We then do one out of our two test graphs, by plotting Time vs Power to see the correlation.

# Plot a scatter plot of 'Time' vs 'power' using Matplotlib
df.plot(x='Time', y='power', style='o')  
plt.title('Time vs Power')  
plt.xlabel('Time')  
plt.ylabel('Power')  
plt.show()

Now comes the fun bit. We split our data into training sets for our model by reshaping all of them into vector quantities and then training our linear regression model.

# Split the data into training and testing sets
X = df['Time'].values.reshape(-1, 1)
y = df['power'].values.reshape(-1, 1)
X_train, X_test, y_train, y_test = train_test_split(X, y, test_size=0.2, random_state=0)

# Create a Linear Regression model and train it on the training data
regressor = LinearRegression()  
regressor.fit(X_train, y_train)

# Print the intercept and slope (coefficients) of the linear regression model
#print(regressor.intercept_)
#print(regressor.coef_)

After that, we do our second test to compare our predicted values to the actual values of the first 25 values in our dataset, in the form of a bar chart.

Graph generated by me(x axis — data point numbers, y axis — power) — Test 1/2

# Make predictions on the test data
y_pred = regressor.predict(X_test)

# Create a DataFrame to compare actual and predicted values
data = pd.DataFrame({'Actual': y_test.flatten(), 'Predicted': y_pred.flatten()})

# Display the first 25 rows of the comparison DataFrame as a bar chart
df1 = data.head(25)
df1.plot(kind='bar', figsize=(16, 10))
plt.grid(which='major', linestyle='-', linewidth='0.5', color='green')
plt.grid(which='minor', linestyle=':', linewidth='0.5', color='black')
plt.show()

# Create a scatter plot of the test data and the predicted values
# plt.scatter(X_test, y_test, color='gray')
# plt.plot(X_test, y_pred, color='red', linewidth=2)
# plt.show()

Now we manually input the amount of time(in minutes), the person has worked out for. The model is used directly to predict the power, then we use our equation to figure out the amount of calories burnt.

# Create a DataFrame with the 'Time' values you want to predict
new_data = pd.DataFrame({'Time': [60]})  # Replace with your desired 'Time' value

# Extract the 'Time' value as a 1D array
new_data_1d = new_data['Time'].values

# Predict the 'power' value using the model
predicted_power = regressor.predict(new_data_1d.reshape(-1, 1))

print(predicted_power)

# Calculate the calories burned using the predicted power and 'Time'
predicted_calories = new_data_1d * predicted_power * 60

# Print the result
print(f'Predicted Calories burned: {predicted_calories[0]} calories')

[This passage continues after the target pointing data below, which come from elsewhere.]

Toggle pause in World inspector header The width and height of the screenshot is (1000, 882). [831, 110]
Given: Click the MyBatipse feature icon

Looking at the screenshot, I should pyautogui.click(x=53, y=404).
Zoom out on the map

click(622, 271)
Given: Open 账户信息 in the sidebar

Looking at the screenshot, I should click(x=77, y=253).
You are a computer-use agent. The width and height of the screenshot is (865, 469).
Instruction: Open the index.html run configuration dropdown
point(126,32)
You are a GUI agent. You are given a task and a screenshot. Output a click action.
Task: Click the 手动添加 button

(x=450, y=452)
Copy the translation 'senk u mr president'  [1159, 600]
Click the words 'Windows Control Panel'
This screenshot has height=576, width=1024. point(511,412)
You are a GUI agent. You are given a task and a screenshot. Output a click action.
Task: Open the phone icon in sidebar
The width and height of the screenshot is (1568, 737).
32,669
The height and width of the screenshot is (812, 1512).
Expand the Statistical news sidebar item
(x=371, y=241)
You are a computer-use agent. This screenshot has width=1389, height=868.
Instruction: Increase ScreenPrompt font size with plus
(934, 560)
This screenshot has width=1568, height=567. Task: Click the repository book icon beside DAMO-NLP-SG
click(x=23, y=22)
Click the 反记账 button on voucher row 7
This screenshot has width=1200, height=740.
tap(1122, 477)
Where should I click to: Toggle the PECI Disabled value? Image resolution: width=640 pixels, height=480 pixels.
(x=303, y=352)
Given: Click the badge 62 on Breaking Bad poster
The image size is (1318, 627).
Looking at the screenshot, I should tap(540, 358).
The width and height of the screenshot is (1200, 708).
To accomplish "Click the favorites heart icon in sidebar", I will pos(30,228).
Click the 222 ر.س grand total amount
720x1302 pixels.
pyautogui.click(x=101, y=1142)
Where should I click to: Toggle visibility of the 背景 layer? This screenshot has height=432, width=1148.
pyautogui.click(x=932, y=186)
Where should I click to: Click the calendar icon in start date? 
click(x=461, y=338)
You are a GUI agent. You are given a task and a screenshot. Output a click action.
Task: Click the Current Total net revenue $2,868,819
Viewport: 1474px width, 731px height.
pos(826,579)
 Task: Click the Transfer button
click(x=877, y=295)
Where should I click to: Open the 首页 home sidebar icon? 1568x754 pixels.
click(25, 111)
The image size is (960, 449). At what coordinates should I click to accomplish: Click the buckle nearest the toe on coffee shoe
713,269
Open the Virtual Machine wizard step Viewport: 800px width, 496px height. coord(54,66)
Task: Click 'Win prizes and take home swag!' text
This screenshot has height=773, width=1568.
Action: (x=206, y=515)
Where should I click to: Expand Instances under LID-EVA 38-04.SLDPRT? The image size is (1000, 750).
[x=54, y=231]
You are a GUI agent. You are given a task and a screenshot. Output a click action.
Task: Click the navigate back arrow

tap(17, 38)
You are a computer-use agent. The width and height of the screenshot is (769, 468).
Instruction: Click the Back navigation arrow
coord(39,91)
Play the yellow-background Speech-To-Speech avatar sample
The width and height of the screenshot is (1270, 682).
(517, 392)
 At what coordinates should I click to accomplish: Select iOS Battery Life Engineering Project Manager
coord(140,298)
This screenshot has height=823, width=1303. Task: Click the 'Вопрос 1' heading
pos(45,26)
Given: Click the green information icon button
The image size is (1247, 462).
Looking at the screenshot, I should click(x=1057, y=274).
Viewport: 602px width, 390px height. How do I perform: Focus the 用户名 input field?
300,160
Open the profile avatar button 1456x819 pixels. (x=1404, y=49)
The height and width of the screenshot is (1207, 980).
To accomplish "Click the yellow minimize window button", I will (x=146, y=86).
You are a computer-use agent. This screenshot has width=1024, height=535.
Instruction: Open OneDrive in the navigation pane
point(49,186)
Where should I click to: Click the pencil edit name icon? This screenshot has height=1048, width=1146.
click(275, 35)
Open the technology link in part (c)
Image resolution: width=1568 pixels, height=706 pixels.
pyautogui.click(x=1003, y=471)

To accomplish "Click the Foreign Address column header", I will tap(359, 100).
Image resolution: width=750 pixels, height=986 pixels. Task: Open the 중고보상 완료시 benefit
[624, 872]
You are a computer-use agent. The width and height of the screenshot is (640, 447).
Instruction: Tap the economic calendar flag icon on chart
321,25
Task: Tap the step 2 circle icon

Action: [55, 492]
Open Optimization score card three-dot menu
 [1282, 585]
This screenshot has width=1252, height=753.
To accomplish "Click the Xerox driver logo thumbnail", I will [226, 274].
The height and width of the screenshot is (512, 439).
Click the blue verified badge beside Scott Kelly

The result of my model from 60mins of running

This will be a project that really impacts billions

Phew, enough technical parts. But… What does this even mean? What will I do differently in part 2 of this article?

By creating a really accurate model like this while taking into MANY biomarkers and data in general, we can accurately and efficiently guide a user down a path to weight loss/fitness exponentially quicker.
Instead of predicting the current and voltage of the sensor, we will have to use this as a framework to estimate calories directly as we know the power from the ring. I will also have to make this as automated as possible, without any manual work.

This may seem like a very simple ML, but it is the basics of what is needed. The differentiation factor is 1) the amount of quality data, and 2) user experience.

I am super excited to get started on building the ring and making this as real as possible. I truly think that this can make a huge impact, with my recent funding for this project, I am fueled with the resources to make this!!!